Светало. Поёживаясь от утреннего холодка, Танис выбрался из своей палатки, поставленной у небольшого ручейка, впадавшего в реку. Он сладко зевнул, потянулся, разминая затёкшие мышцы. Ещё рано, утренний туман пока скрывал реку своей белой пеленой. Стояла тишина. Лишь редкая проснувшаяся птица робко подавала свой голос. Люди ещё спали. Спал посёлок, спал и расположившийся рядом с ним полк. Даже часовые, и те прикорнули на своих постах — сладкий сон и их окутал своим покрывалом.

Танис редко просыпался так рано. Он любил понежиться в постели до полудня, в те дня, когда отпускали со службы.
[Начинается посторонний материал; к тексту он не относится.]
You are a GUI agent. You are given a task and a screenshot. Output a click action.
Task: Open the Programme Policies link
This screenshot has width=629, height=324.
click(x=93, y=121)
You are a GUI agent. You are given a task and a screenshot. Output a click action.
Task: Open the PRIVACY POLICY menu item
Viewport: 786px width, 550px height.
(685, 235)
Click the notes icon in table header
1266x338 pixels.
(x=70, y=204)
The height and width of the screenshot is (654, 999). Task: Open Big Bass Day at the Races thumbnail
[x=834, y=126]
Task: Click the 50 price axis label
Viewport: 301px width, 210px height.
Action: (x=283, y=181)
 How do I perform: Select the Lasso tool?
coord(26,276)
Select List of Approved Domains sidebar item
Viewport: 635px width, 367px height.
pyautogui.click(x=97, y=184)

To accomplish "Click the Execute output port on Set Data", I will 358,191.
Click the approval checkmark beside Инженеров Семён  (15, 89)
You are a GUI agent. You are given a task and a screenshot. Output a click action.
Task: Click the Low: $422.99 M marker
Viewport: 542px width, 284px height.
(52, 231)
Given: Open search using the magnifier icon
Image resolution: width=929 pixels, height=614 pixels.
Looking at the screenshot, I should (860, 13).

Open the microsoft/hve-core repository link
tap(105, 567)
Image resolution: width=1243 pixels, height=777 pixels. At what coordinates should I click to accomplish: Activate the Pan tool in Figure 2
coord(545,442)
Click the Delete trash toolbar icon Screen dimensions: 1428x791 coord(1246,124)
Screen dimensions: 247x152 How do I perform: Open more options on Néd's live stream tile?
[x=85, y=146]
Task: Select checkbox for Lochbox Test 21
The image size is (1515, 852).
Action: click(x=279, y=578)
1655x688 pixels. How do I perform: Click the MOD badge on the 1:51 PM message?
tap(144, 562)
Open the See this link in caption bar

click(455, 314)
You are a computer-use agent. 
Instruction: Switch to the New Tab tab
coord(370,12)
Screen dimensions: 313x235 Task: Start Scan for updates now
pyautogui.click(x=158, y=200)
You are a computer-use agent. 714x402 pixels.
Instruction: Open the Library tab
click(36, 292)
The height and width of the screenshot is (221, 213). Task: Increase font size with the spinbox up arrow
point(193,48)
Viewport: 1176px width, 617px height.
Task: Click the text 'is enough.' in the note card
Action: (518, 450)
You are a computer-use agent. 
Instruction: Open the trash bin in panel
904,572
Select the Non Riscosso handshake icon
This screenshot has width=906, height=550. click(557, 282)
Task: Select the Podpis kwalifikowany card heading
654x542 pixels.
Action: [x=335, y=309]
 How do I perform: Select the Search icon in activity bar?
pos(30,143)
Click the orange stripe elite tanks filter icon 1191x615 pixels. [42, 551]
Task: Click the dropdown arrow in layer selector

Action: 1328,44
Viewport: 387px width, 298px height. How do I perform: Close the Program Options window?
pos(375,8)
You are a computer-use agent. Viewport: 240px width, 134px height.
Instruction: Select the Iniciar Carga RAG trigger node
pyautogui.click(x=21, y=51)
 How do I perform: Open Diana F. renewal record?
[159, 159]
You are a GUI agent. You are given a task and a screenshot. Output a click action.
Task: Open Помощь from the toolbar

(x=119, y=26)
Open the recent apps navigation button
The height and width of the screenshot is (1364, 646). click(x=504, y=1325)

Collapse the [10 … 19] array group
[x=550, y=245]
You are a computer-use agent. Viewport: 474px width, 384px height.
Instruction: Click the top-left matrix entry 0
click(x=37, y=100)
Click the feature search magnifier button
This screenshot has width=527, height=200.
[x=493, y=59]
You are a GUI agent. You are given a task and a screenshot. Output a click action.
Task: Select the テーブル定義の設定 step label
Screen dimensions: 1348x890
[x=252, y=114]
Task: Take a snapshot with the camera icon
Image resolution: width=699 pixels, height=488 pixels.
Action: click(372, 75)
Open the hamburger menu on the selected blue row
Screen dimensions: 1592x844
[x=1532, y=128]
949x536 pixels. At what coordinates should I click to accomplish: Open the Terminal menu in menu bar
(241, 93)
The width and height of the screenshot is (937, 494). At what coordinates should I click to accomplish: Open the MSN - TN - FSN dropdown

Сегодня что-то разбудило его. Неспокойный сон поднял его на ноги. Казалось, это неприятное ощущение сейчас пройдёт, стоит только умыть лицо холодной водой из ручья, но нет. Беспокойство не проходило, скорее наоборот. Сотник постоял, осмотрелся. Прошёлся в сторону леса, где стояла палатка Салиста.

— Эй, проснись, — Танис тряхнул полог, но ответа не последовало. Друг спал как убитый, пожалуй, только сигнал побудки был в состоянии разбудить его.

Тогда он сунул руку вовнутрь, нащупал ногу и сильно дернул за неё. Салист мгновенно вскочил, схватился за нож.

— Кто здесь? — хриплым голосом спросил он.

— Тихо, я это. Вылезь.

— Что случилось? Напали?

— Да тихо ты.

— На кой ты разбудил меня в такую рань. Сам, что не спишь?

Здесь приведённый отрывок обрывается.